The UK authorities have imposed sanctions on seven individuals believed to be the Russian Federal Security Service (FSB) operatives implicated in the August 2020 poisoning of opposition politician Alexey Navalny.

According to the British government’s website, the sanctions list includes:

  • The FSB’s Constitutional Protection Service chief Alexey Sedov;
  • The FSB’s Criminalistics Institute director Kirill Vasilyev;
  • The FSB’s Scientific and Technical Service deputy director Vladimir Bogdanov;
  • FSB operatives Alexey Alexandrov, Ivan Osipov, Ivan Spiridonov, and Vladimir Panyaev.

The names of most of these individuals were mentioned in a joint investigation into Navalny’s poisoning published by The Insider and Bellingcat in December 2020.

Konstantin Kudryavtsev — an alleged FSB operative who detailed the Kremlin’s attempt to poison Navalny during a phone call with Alexey Navalny himself — isn’t included on the sanctions list.

Update. Later in the day on August 20, the U.S. Treasury Department also announced sanctions against nine individuals and two Russian Defense Ministry research institutes linked to Navalny’s poisoning. In addition to the seven FSB operatives named above, the U.S. also sanctioned FSB agent Konstantin Kudryavtsev and the former director of the Russian Defense Ministry’s 27th Scientific Center Artur Zhirov.

Alexey Navalny was on a flight from Tomsk to Moscow when he fell violently ill on August 20, 2020. The plane made an emergency landing in Omsk, where he was hospitalized in a coma; two days later he was transferred to Germany for treatment. German officials later confirmed that Navalny was poisoned with a Novichok-type nerve agent. Russia denies any involvement in the poisoning, though Navalny says he holds Vladimir Putin directly responsible for the nerve-agent attack.

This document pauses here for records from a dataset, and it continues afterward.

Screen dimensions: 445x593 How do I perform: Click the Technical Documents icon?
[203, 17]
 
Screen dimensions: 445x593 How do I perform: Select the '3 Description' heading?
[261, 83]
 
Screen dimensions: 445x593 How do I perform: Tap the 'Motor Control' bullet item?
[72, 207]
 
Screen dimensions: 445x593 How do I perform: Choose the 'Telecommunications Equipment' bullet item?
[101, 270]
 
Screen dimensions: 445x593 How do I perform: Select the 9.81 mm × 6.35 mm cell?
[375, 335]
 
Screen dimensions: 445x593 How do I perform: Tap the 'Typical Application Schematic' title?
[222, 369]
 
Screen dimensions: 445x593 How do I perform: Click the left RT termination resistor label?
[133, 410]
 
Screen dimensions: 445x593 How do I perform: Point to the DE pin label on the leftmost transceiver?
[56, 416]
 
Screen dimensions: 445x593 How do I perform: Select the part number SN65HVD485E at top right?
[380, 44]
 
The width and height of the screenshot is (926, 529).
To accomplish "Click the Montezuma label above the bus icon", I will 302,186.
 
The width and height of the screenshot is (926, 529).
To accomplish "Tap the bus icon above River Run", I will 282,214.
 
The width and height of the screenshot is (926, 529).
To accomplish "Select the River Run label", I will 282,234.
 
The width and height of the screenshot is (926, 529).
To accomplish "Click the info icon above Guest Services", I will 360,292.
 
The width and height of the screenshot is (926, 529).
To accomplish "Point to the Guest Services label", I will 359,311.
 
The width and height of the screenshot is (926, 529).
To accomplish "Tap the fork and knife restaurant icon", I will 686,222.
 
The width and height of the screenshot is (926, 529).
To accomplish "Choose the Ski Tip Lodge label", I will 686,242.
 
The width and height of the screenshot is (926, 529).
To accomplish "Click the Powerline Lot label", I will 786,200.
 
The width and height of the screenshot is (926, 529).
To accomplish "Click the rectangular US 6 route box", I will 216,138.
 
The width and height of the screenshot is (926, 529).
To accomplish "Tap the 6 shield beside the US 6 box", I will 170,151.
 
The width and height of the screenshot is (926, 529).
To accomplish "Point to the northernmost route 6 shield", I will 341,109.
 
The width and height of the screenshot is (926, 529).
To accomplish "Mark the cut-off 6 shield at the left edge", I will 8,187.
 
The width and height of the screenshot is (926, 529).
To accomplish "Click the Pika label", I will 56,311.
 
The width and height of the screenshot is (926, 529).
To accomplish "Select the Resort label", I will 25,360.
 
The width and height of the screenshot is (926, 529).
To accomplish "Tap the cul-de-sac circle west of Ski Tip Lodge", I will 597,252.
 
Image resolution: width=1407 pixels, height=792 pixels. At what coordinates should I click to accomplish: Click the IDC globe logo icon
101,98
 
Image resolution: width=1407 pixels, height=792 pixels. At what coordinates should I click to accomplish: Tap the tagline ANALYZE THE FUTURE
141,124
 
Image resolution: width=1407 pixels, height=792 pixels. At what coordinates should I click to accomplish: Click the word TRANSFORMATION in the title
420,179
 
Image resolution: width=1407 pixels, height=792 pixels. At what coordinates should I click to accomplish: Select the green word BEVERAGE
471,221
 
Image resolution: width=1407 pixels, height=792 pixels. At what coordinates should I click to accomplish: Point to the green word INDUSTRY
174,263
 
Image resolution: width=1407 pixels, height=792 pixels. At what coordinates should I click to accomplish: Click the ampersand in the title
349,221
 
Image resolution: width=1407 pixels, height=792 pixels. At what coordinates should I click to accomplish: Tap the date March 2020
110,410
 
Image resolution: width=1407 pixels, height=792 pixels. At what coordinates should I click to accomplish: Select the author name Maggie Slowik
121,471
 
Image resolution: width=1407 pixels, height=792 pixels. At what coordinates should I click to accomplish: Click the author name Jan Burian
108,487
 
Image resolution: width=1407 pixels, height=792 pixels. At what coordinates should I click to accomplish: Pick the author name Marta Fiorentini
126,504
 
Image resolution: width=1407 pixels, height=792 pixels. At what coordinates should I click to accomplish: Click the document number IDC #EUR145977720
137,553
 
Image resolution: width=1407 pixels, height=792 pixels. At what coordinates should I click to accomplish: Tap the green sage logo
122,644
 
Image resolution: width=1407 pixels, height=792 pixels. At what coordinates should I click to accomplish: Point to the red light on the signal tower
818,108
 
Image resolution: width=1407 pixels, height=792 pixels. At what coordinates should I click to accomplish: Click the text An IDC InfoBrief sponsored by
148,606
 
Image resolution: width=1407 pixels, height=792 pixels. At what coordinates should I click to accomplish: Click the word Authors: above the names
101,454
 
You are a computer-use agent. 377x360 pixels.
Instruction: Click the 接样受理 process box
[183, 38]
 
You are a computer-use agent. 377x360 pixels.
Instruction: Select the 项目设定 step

Navalny was arrested immediately upon returning to Russia from Germany in January 2021. In February, a Moscow court revoked his suspended sentence in the “Yves Rocher” case and sentenced him to time in prison. Navalny is now serving a two-and-a-half-year sentence in a penal colony in Russia’s Vladimir region. The EU and the U.S. imposed sanctions on Russian officials linked to Navalny’s persecution in March 2021.